Both the HMC150 and the on-shoulder HMC70 (shown here) offer HD on the flash media of a digital still camera: SD and SDHC memory cards, While they are readily available, they are still far more expensive per GB than MiniDV tape. You can get 13 GB, on a 60-minute cassette, for around $3. That’s 23¢ a GB.
Using the recently announced 32 GB SDHC memory card and the camcorder’s 6 Mbps recording mode, users can acquire up to 12 hours of HD video and audio on a single SD card. But be aware that these cards will not be available till much later in the year, and are expected to sell for $700. That’s a helluva lot of dough for media. That money would buy 13980 hours of HDV recording on immediately archivable tape.
Another thing to consider is that Panasonic touts that the new Class 6 SDHC cards offer maximum data transfer speeds up to 20 MBps. You have to wonder, if the card is so capable, why are we only recording one data stream— instead of both SD and HD at the same time for different destinations, something other camcorders can do. Panasonic’s AVCHD is 13 Mbps (bits). That’s about 1.7 MBps (bytes). That’s 11% of the card’s capability. So I think we’ve reached the point where the cards are certainly capable of faster data rates, higher bit rates, more record time… the only think keeping the bitrate artificially low is the manufacturer.
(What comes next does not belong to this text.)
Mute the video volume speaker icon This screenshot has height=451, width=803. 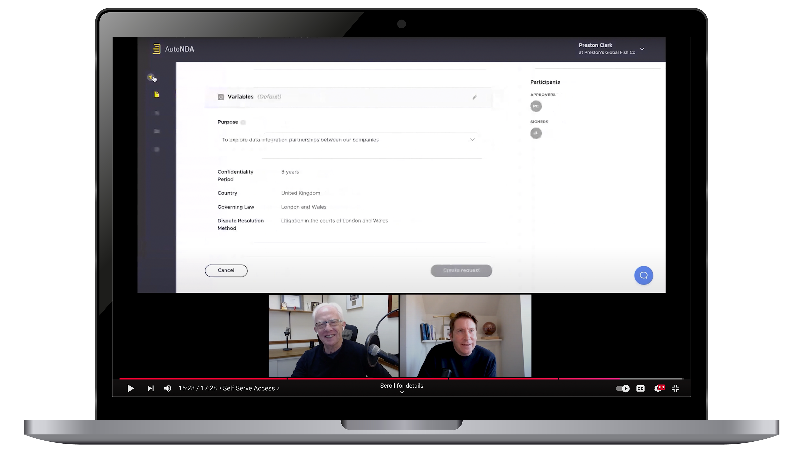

Even recording at the maximum AVCHD bitrate of 24 Mbps, that’s only about 3.5 MBps and about 2.3 hours of record time. So what’s the reason we can’t get a camcorder with the maximum bitrate?
Additional features of the HMC150 include professional XLR audio input connections and a wide range of data and signal interfaces including HDMI out, USB2.0, component out (D terminal), composite out and RCA audio out jacks, a 3.5-inch LCD monitor to display thumbnail images for quick viewing and playback, and a Time Code/User Bits menu. The camera also has remote jacks for focus iris and start/stop functions, a pre-record feature that allows the camera to capture footage occurring immediately before real-time recording begins, and a time/date stamp menu option for documentation purposes.
Panasonic continues to tout that recording onto flash media offers resistance to shock, vibration and extreme temperatures and weather. If it gets too cold, the fluid lubricating the zoom and focus mechanisms freezes so you’ll not be using those. If the vibration is too much, the optical mechanism that facilitates image stabilization won’t compensate for it, and may actually break. If you are looking for a camcorder made to be beaten, there are other camcorders specifically designed for this. Think “crash-cam.” Otherwise, you’ll be treating your camcorder with respect and tape would do you fine.
The HMC150 will be available this fall at a price to be announced, probably at NAB in April.